Marion Clinch Calkins (July 15, 1895 – December 26, 1968) was an American poet, writer, and teacher who taught English and Art History at the University of Wisconsin and wrote about the labor movement, industrial espionage, and fascism in America.
Marion Clinch Calkins was born on July 15, 1895, in Evansville, Wisconsin, the daughter of Julia Clinch and Judson Wells Calkins. After graduation from the University of Wisconsin in 1918, Calkins worked in a Milwaukee artillery shell packing plant, before returning to her alma mater to teach English and art history. Around this time, Calkins entered the annual poetry competition held by the Nation, submitting her poem I Was a Maiden under the name of Clinch Calkins because she wanted her authorship to be gender neutral. Oswald Garrison Villard, the editor, awarded the poem third prize but did not publish it for fear that its content was too avant garde and would cost the magazine its mailing privileges. The poem was eventually published together with Calkins' early collected verse in Poems (1928). Calkins' poetry, as well as humorous rhymes under the name Majollica Wattles, was published in The New Yorker; and her short stories appeared in Town and Country Magazine.
During the mid-twenties, Calkins lived in New York City working as a vocational counselor and social worker at Lillian Wald's Henry Street Settlement. In 1927, Calkins worked with art historian Richard Offner (1889-1965) in Florence, Italy, on what would become his magnum opus the Critical and Historical Corpus of Florentine Painting.
Although Calkins considered poetry to be her favorite literary medium, her most critically acclaimed book was Some Folks Won't Work (1930), a seminal document on the Depression, based on 300 individual case histories of the effects of unemployment. Published a year following the Wall Street Crash, the book received accolades on the front page of the New York Times Book Review, and brought Calkins national attention along with an invitation from Harry Hopkins to work with the Federal Emergency Relief Administration (FERA). Calkins traveled across country reporting on socio-economic conditions and ghost-writing for Hopkins.
In 1936, Calkins worked for Senator Robert La Follette's Civil Liberties Committee which investigated workers' union civil rights. Calkins wrote the committee's report and expanded her observations in Spy Overhead (1937), the first book to examine labor movement sabotage and industrial espionage. During the thirties, Calkins also became friends and worked closely with Henry Alsberg, director of the Federal Writers' Project.
Other works of social commentary included the verse drama, State Occasion written in 1939 in response to American fascism. The play was optioned in 1943 by Broadway producer Lee Simonson, but was not performed until 1946, when it was produced and directed by Alan Schneider at Catholic University in Washington, D.C.
Following the Second World War, Calkins devoted much of her time assisting on a biography of the wireless and telegraph inventor Guglielmo Marconi (1874-1937), authored by his daughter Degna.
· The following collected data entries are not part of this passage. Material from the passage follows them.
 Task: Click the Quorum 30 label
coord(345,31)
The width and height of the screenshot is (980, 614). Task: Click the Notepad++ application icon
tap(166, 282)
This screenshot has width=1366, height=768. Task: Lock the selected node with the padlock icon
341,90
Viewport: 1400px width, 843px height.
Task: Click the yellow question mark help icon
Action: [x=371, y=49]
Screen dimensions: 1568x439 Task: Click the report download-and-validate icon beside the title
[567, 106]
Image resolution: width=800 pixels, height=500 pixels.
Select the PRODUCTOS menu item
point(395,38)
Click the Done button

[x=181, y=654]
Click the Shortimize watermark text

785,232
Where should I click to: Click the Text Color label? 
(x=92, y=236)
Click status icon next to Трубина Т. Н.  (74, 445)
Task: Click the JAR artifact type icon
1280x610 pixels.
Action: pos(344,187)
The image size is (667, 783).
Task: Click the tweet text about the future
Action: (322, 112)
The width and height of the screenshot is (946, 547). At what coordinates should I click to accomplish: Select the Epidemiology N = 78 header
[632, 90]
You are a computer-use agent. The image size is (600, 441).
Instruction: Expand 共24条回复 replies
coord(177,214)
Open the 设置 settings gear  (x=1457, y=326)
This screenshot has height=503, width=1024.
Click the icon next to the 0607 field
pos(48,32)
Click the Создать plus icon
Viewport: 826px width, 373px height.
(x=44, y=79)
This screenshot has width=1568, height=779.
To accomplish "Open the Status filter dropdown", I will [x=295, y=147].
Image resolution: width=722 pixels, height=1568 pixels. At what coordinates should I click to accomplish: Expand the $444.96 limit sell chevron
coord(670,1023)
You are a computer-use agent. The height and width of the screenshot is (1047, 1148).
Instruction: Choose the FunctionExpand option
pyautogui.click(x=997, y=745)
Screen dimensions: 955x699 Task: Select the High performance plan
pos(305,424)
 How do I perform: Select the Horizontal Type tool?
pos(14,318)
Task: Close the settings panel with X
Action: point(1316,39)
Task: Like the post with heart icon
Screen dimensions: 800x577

Calkins' poetry continued to be published in the Botteghe di Oscure, and in a second collection, Strife of Love in a Dream (1965). She also published two novels satirizing the local Washington pastime of fox-hunting and socialite lifestyle: Lady on the Hunt (1950), and Calendar of Love (1952).
In 1929, Clinch Calkins married Charles Marquis Merrell, the grandson of Jacob Spencer Merrell, founder of J.S. Merrell Drug Company in St. Louis, Missouri. The business was later operated by the latter's son George until it was sold to McKesson and Robbins. Mark Merrell headed the drug industry division of the National Recovery Act (NRA).
Calkins resided in McLean, Virginia, until her death on December 26, 1968.